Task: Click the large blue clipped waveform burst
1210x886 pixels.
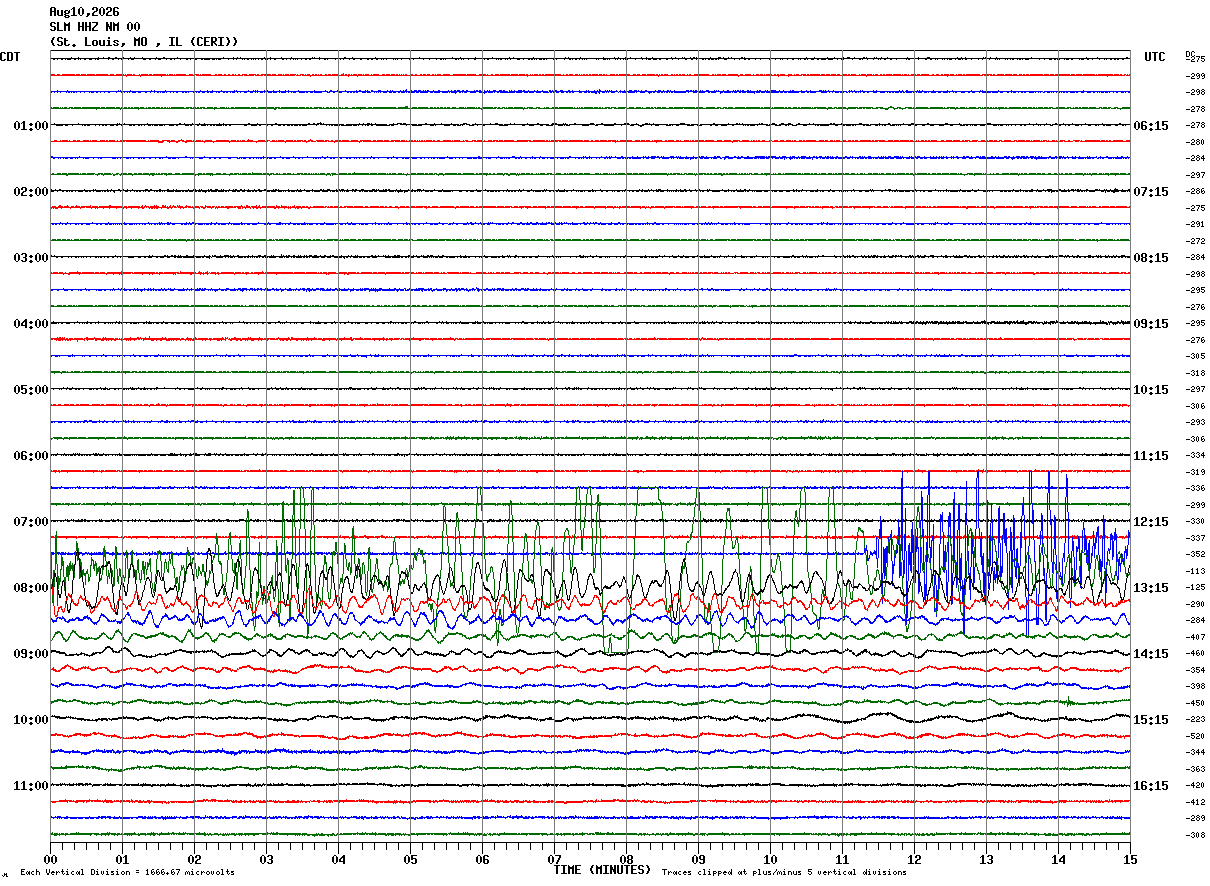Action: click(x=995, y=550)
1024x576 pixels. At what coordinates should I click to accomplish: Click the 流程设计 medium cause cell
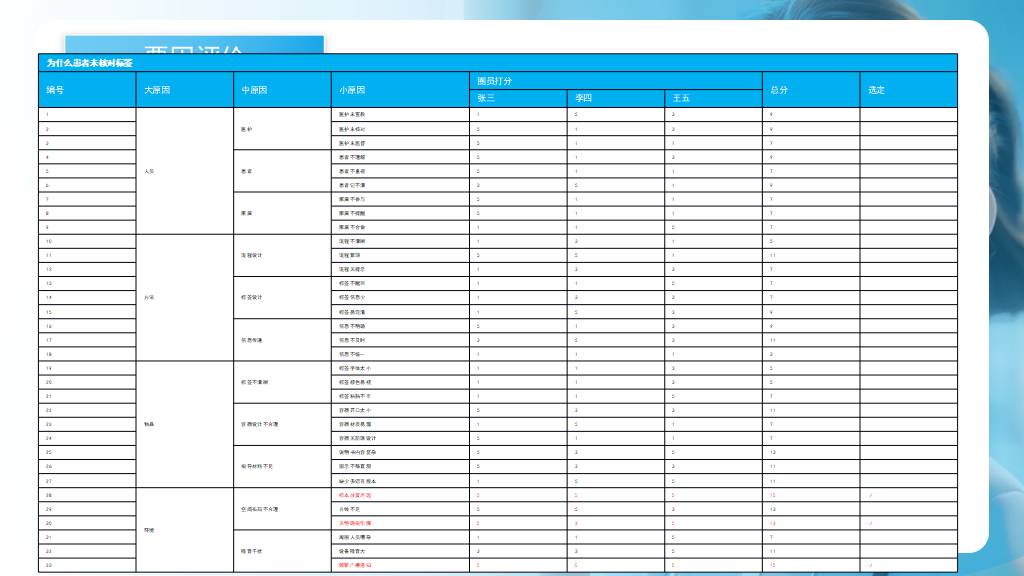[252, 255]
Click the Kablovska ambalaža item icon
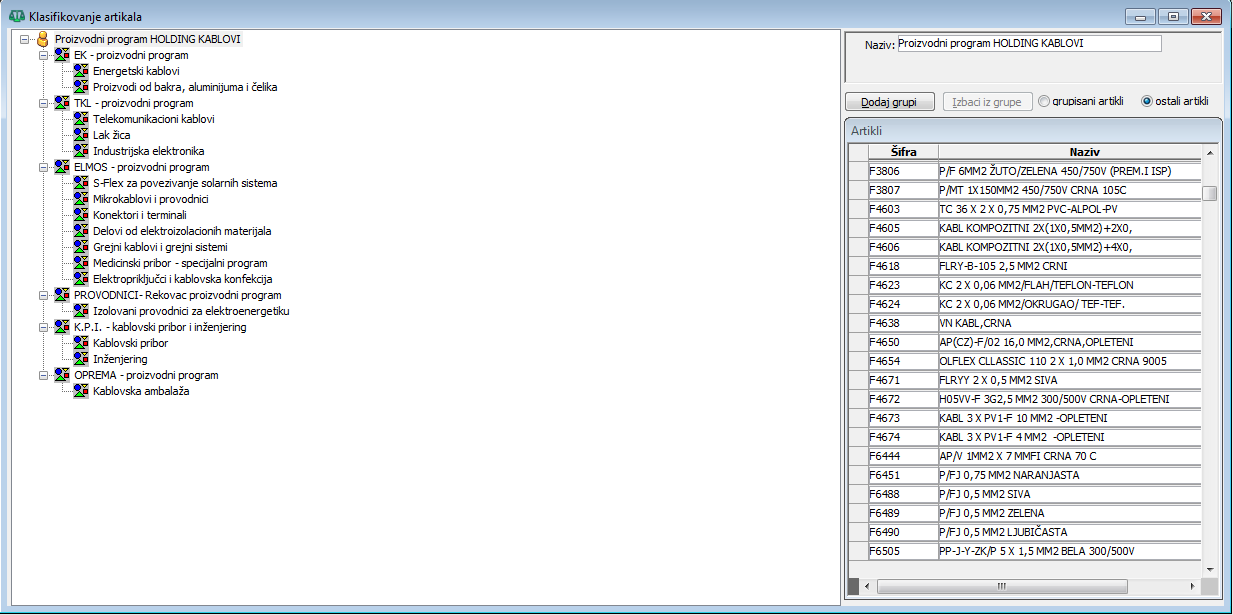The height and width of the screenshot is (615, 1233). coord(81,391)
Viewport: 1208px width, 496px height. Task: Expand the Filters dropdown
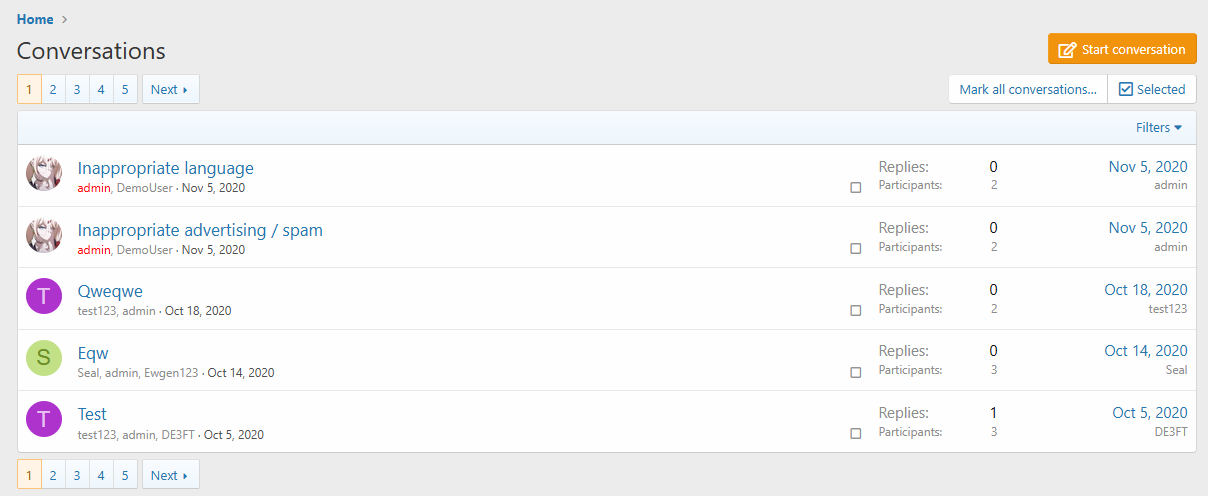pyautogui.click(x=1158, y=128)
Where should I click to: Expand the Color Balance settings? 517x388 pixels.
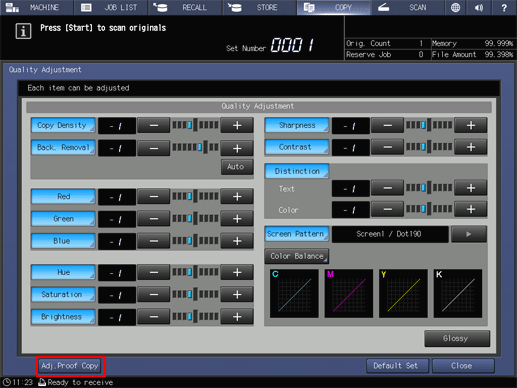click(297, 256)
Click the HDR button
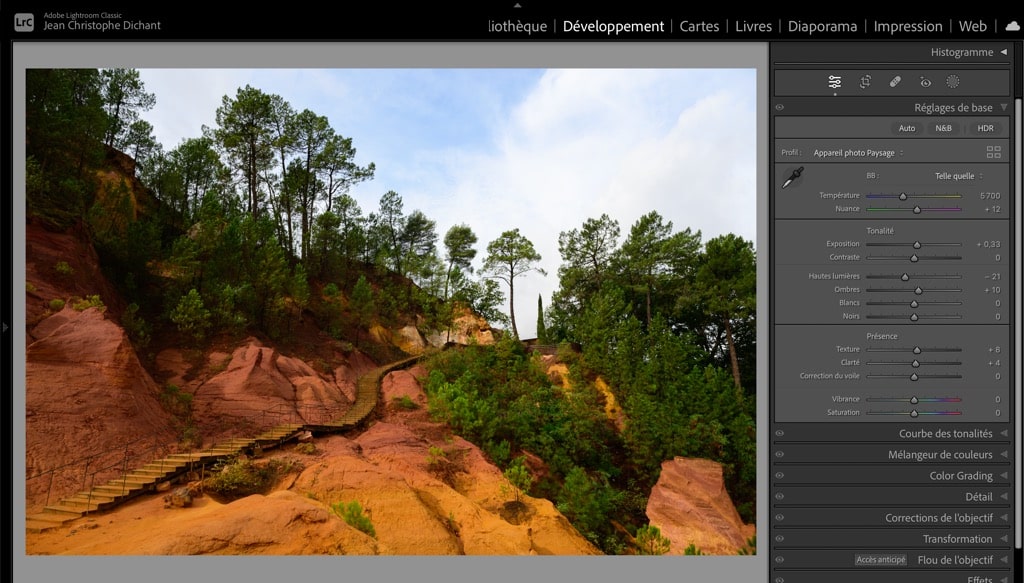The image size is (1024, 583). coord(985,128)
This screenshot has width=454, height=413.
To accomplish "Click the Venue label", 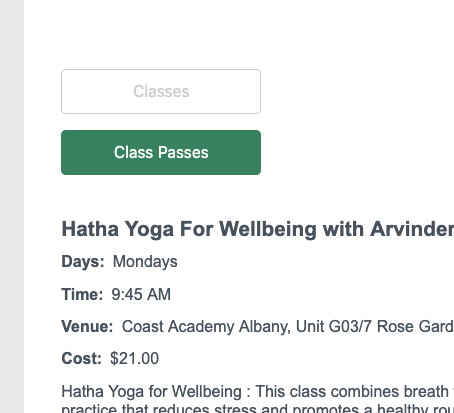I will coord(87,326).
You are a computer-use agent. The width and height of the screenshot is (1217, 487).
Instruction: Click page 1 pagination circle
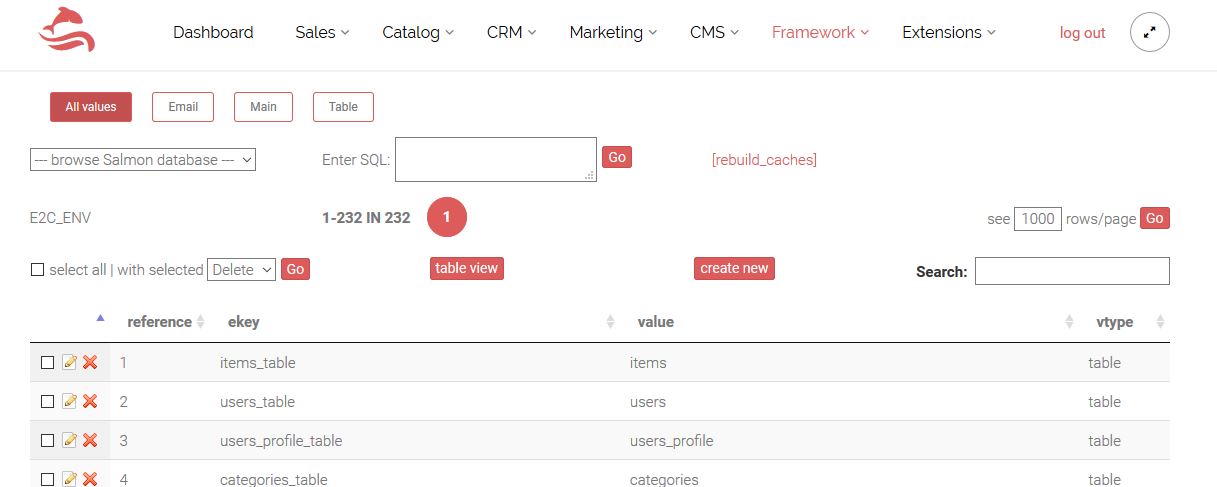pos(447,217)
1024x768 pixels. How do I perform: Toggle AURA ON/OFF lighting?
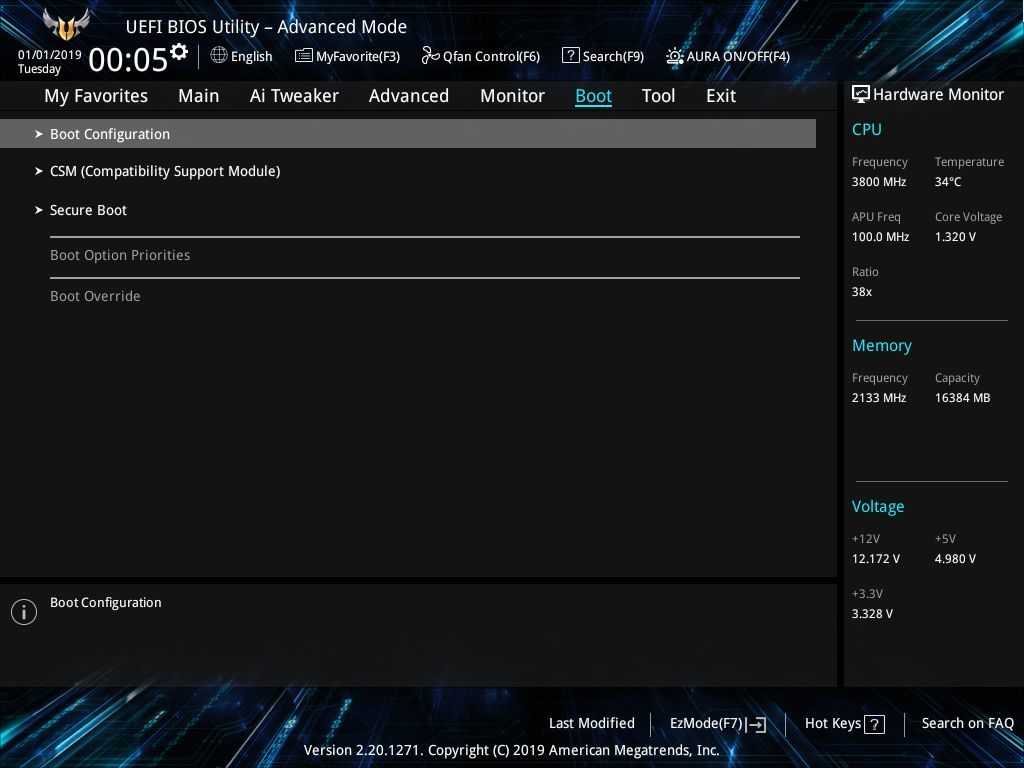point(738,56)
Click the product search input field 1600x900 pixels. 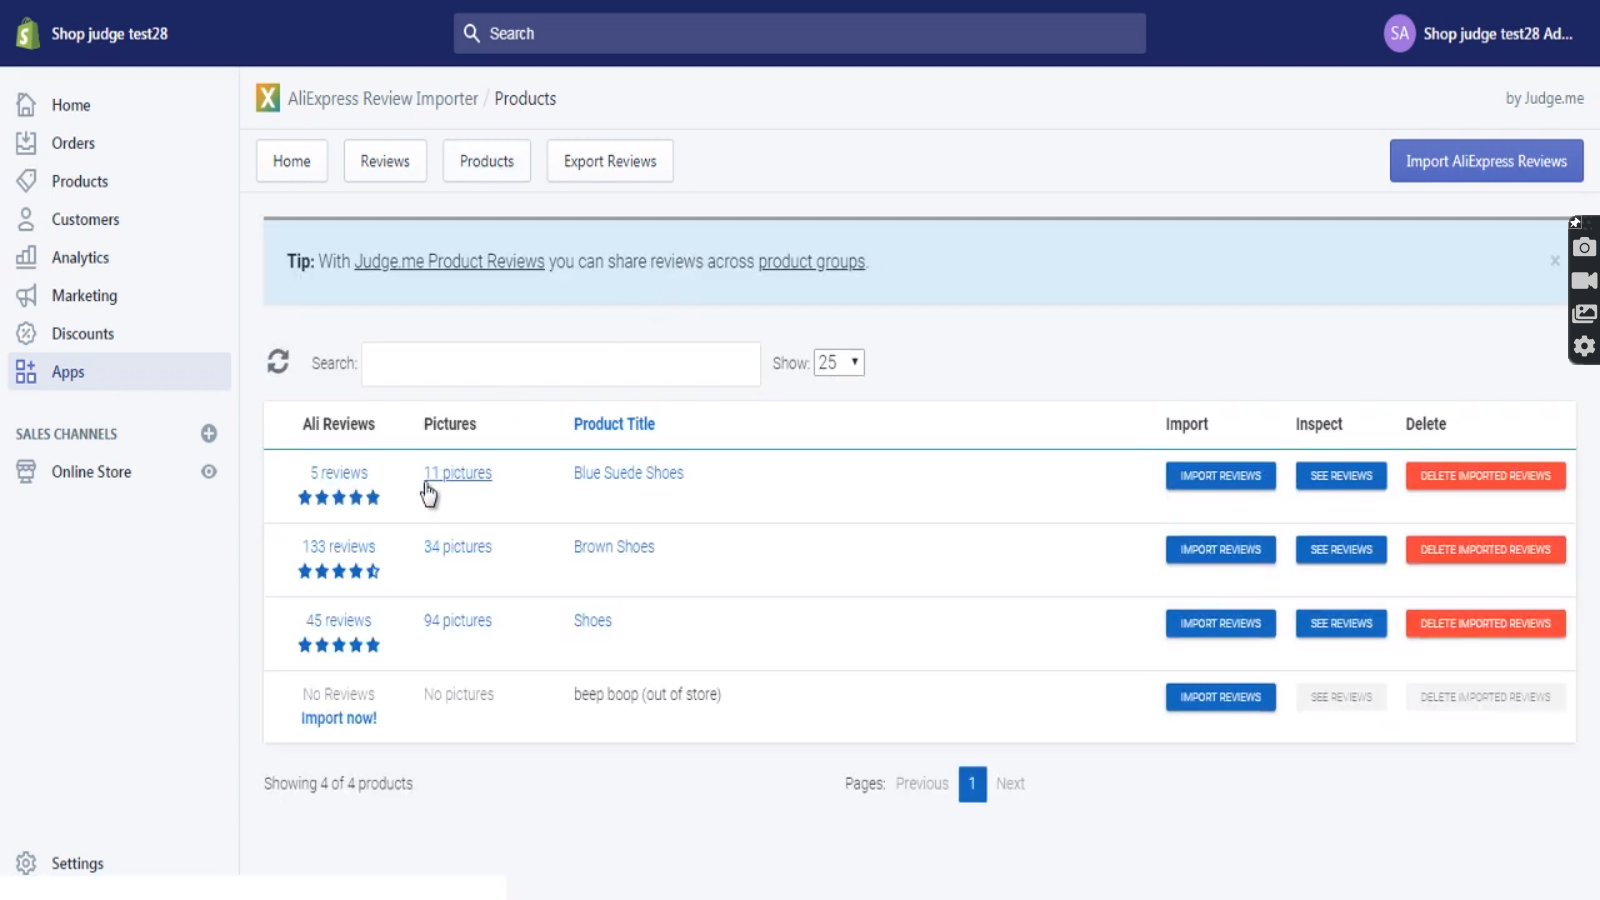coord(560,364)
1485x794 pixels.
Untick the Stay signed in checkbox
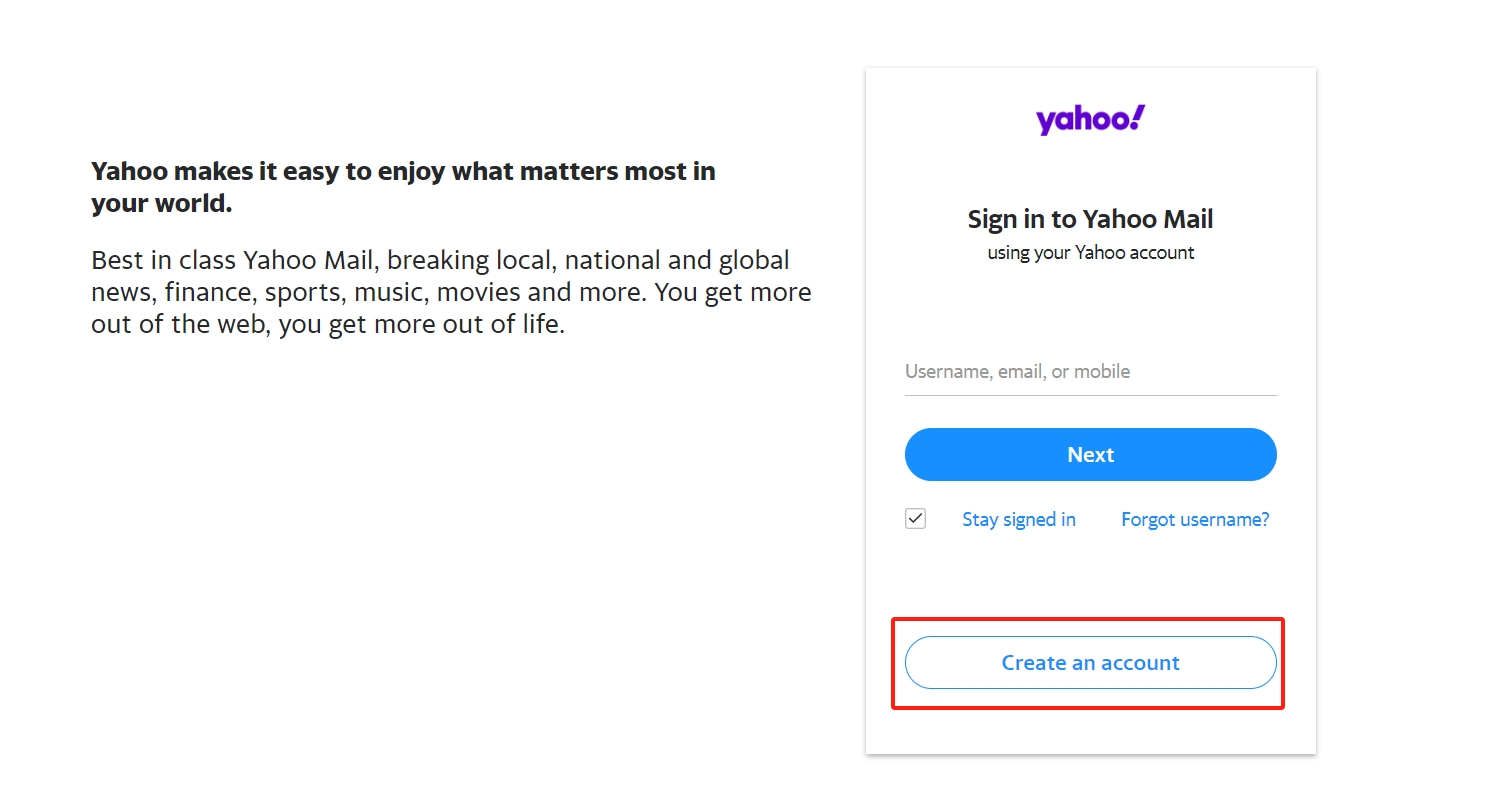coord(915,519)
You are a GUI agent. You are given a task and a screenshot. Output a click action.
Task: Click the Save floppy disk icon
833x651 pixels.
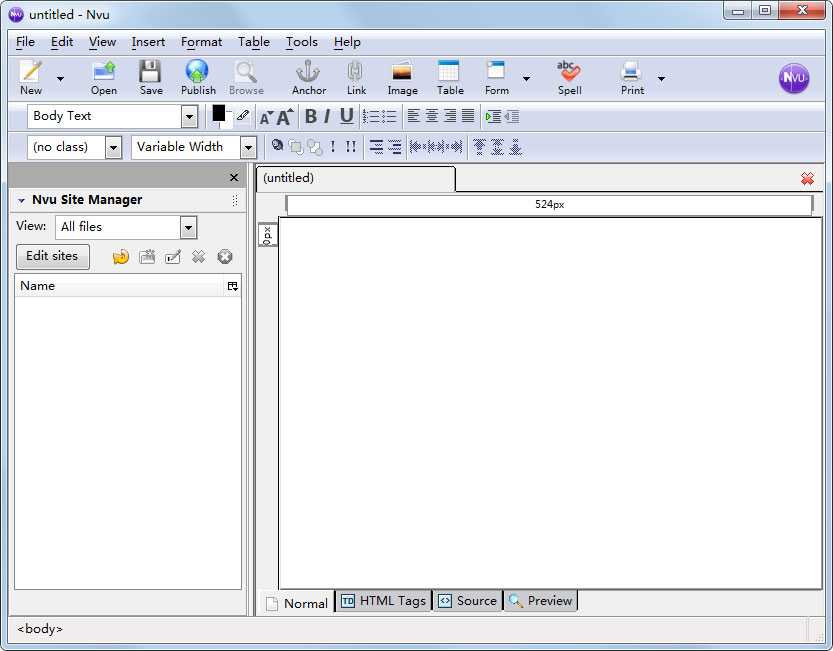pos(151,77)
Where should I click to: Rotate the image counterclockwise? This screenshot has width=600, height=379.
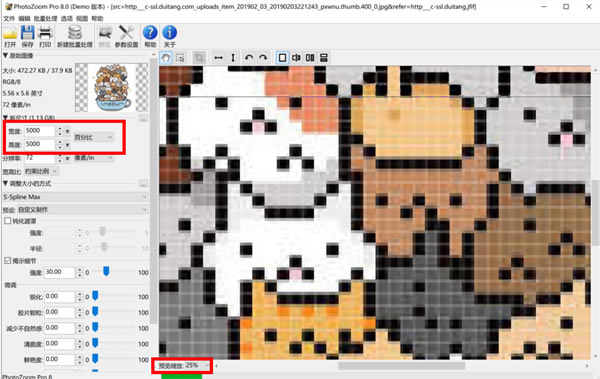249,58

Exercise prompt:
I would like the lines from the one with "1485x794 pixels." through the last line of the data above retyped exactly, with pictures left out, please.

Answer to this problem:
1485x794 pixels.
Untick the Stay signed in checkbox
coord(915,519)
You are a GUI agent. You are given a task and a screenshot. Output a click action.
Task: Click the Save floppy disk icon
833x651 pixels.
pos(151,77)
Where should I click to: Rotate the image counterclockwise? This screenshot has width=600, height=379.
249,58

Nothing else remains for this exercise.